There are several aspects to Ayurveda that are quite unique:
- Its recommendations will often be different for each person regarding which foods and which lifestyle they should follow in order to be completely healthy. This is due to its use of a constitutional model.
- Everything in Ayurveda is validated by observation, inquiry, direct examination and knowledge derived from ancient texts.
- It understands that there are energetic forces that influence nature and human beings.
- Ayurveda sees a strong connection between the mind and the body and a huge amount of information is available regarding this relationship.

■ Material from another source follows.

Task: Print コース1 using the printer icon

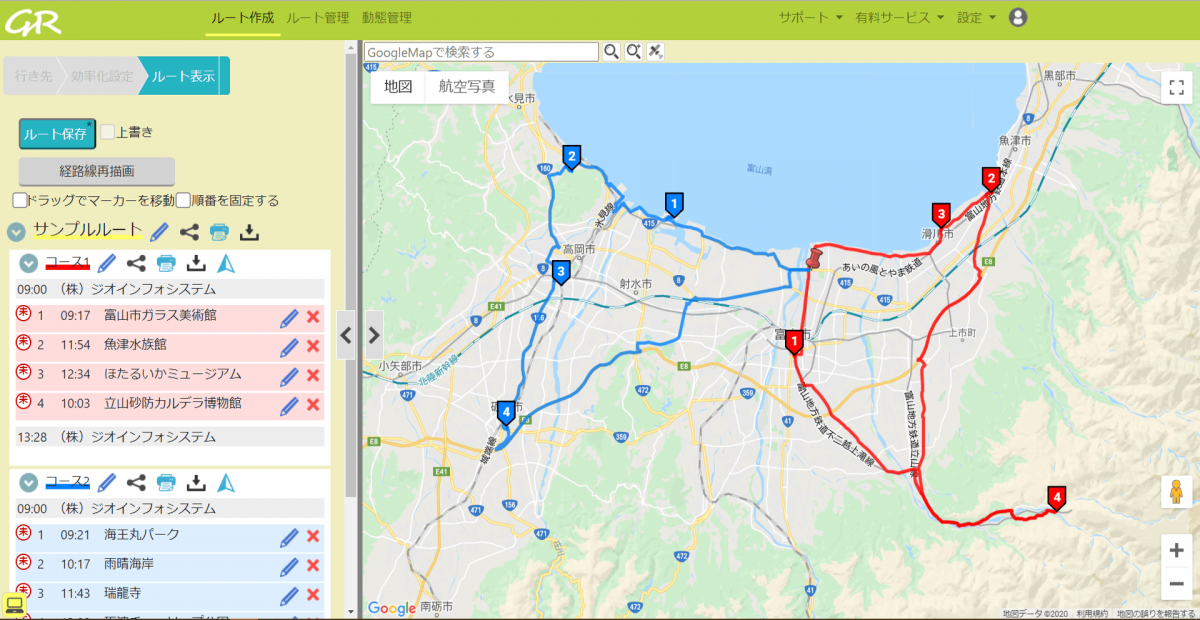Action: pos(166,263)
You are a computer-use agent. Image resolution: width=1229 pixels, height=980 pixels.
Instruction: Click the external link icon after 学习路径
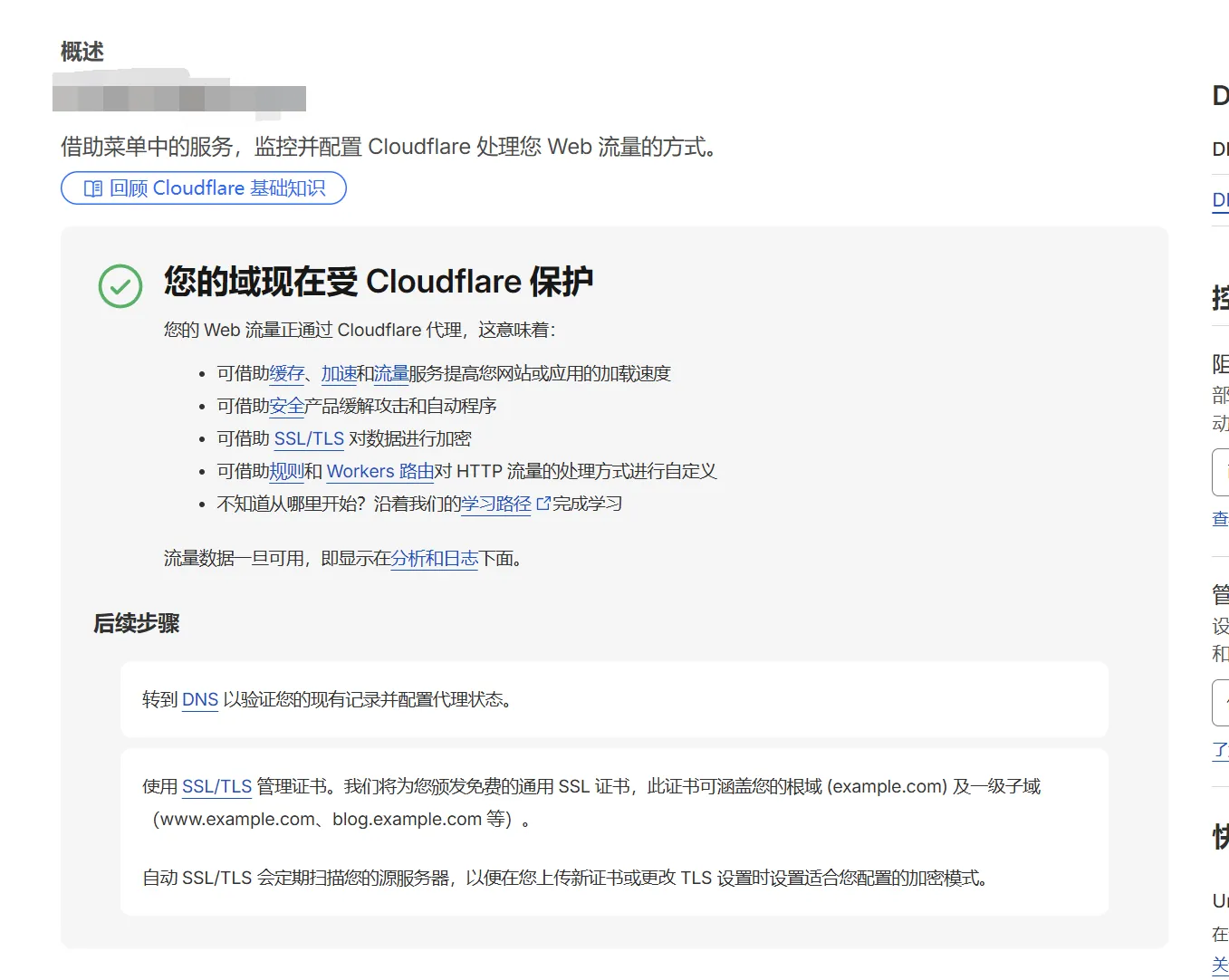click(543, 504)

Where did Ayurveda come from?
The word Ayurveda comes from two Sanskrit words: “Ayu” meaning “life” and “Veda” meaning “the knowledge of.” Both put together culminate to Ayurveda – the science of life. Ayurveda’s mythological origins though, are attributed to the Indo-European Nasatya or Aswins (twin physicians of the gods of the ancient Indo-European pantheon), four thousand-year old references to the Nasatya are found in the now extinct Hurrian and Hittite languages in Turkey and in the Sanskrit language in India.

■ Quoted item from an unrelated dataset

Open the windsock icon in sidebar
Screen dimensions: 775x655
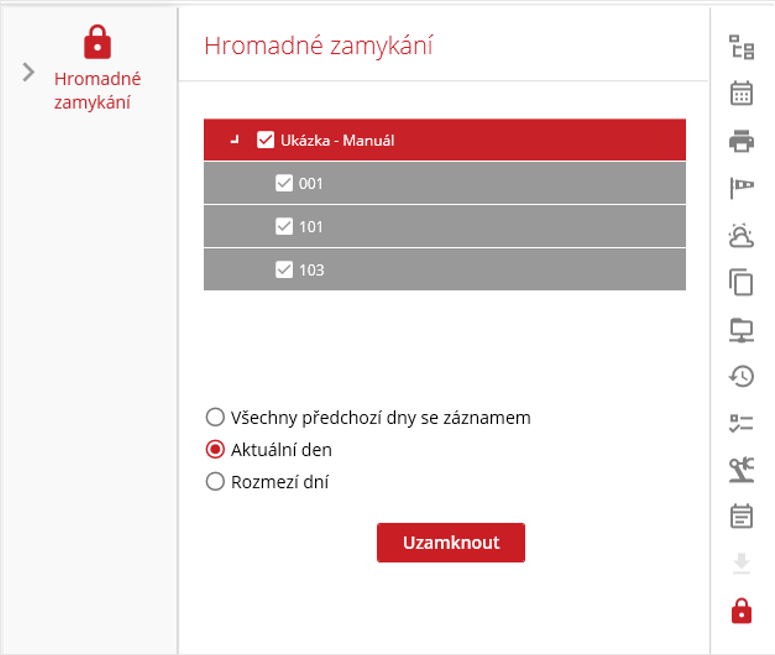pos(741,188)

Ayurveda is considered the upaveda or accessory veda to the Atharva Veda. The four Vedas are the world’s oldest literary documents in an Indo-European language.
With increasing urbanization and changing lifestyles of people, there are a soaring number of chronic disorders in the society and simultaneously a rising demand for safe and effective products. Unlike mainstream medicine, 12 different pulse points are assessed in Ayurveda before an Ayurvedic practitioner recommends a therapy for you. The medicinal and therapeutic products involved will be a well-balanced combination of plants and other agents in a synergistic formula. Ayurvedic medicine is known to cure diseases such as diabetes, psoriasis, ulcers and many others.

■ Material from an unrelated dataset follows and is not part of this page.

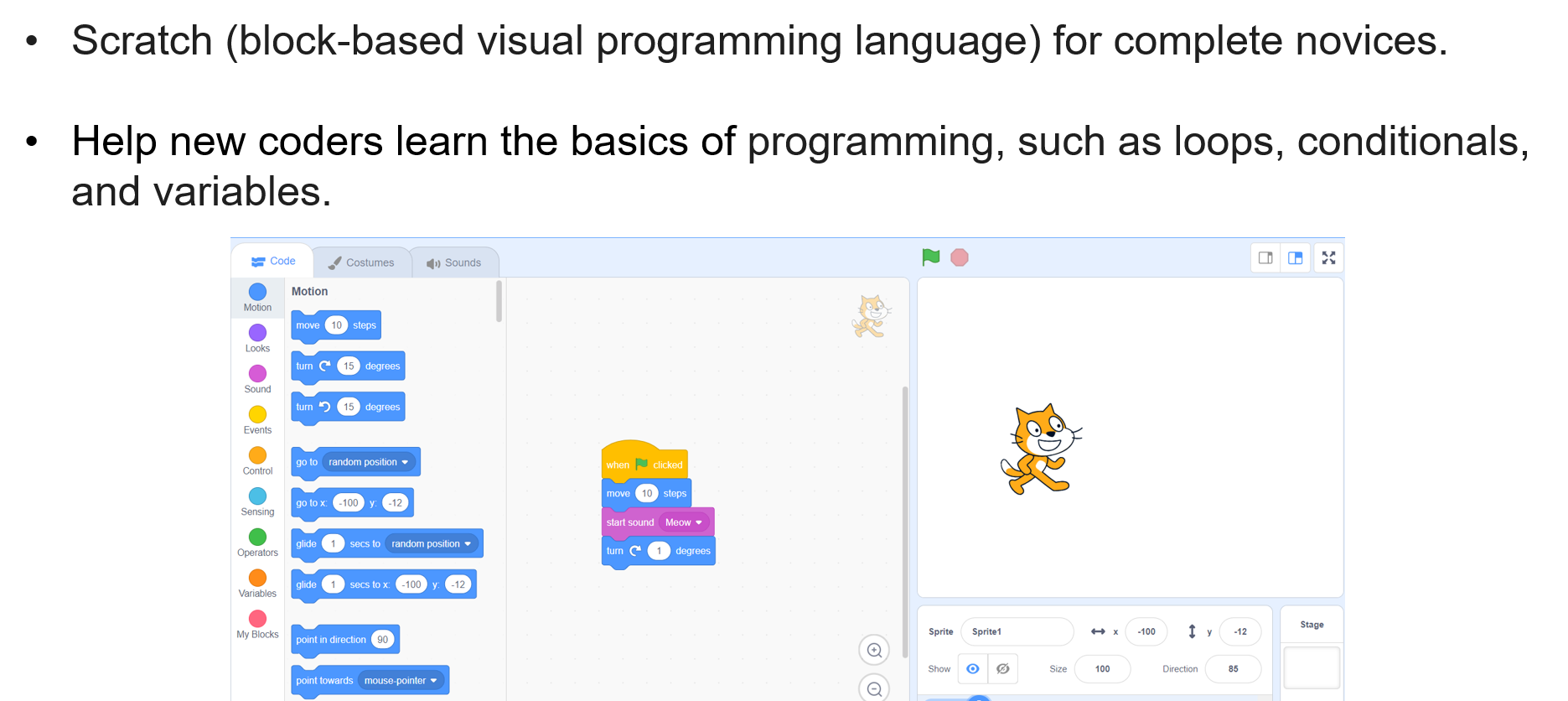Switch to small stage layout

Ayurvedic Remedies and Treatment
Ayurveda emphasizes re-establishing balance in the body through diet, lifestyle, exercise and body cleansing; and on the health of the mind, body and spirit. Generally speaking Ayurveda is comparatively much safer, but it does not mean one should take it without consulting an Ayurveda Expert. The important point to remember is that self medication is always harmful. Ayurveda even considers food as a medicine and has been in use since thousands of years. Some Ayurvedic ingredients are classified as poisonous under the Drug & Cosmetics Act. These are to be taken under strict supervision of an Ayurveda Expert. Only non-judicious use of these medicines causes harm. The same is also true for Ayurveda therapies like Panchakarma, Kshar Sutra etc. if not taken under supervision. Massage is an important part of Ayurvedic therapy. It works on the “Marma points”, opening up ‘energy’ channels in your body which are believed to cause an imbalance or blockage. It also uses herbal remedies to combat ailments, which are traditionally treated with prescription medicine.
Ayurveda Foods and Diet
The first step towards eating for your Ayurvedic constitution is to find out what your constitutional type or dosha is. Ayurveda works on the belief that all life forms have a “dosha” – a unique mix of energies known as “vata”, “pitta” and “kapha”. This is similar to the Western idea of elements – water, fire, earth and so on. The basic point you need to remember is that food is medicine. If you’re not eating the food that’s right for you, no amount of medicine will make you feel better. Our bodies are not meant to be toxic dumps. Yet improper digestion, high levels of stress, and pollutants such as chemicals in the air we breathe, the water we drink or wash with and the foods we eat, continuously create toxins in the body.
If not flushed out on a regular basis, Ayurveda contends that this toxic buildup can eventually manifest as disorders. And as we grow older, the body’s inbuilt mechanisms for eliminating impurities tend to be less efficient, thus stressing the need for periodic internal cleansing and detoxification therapy.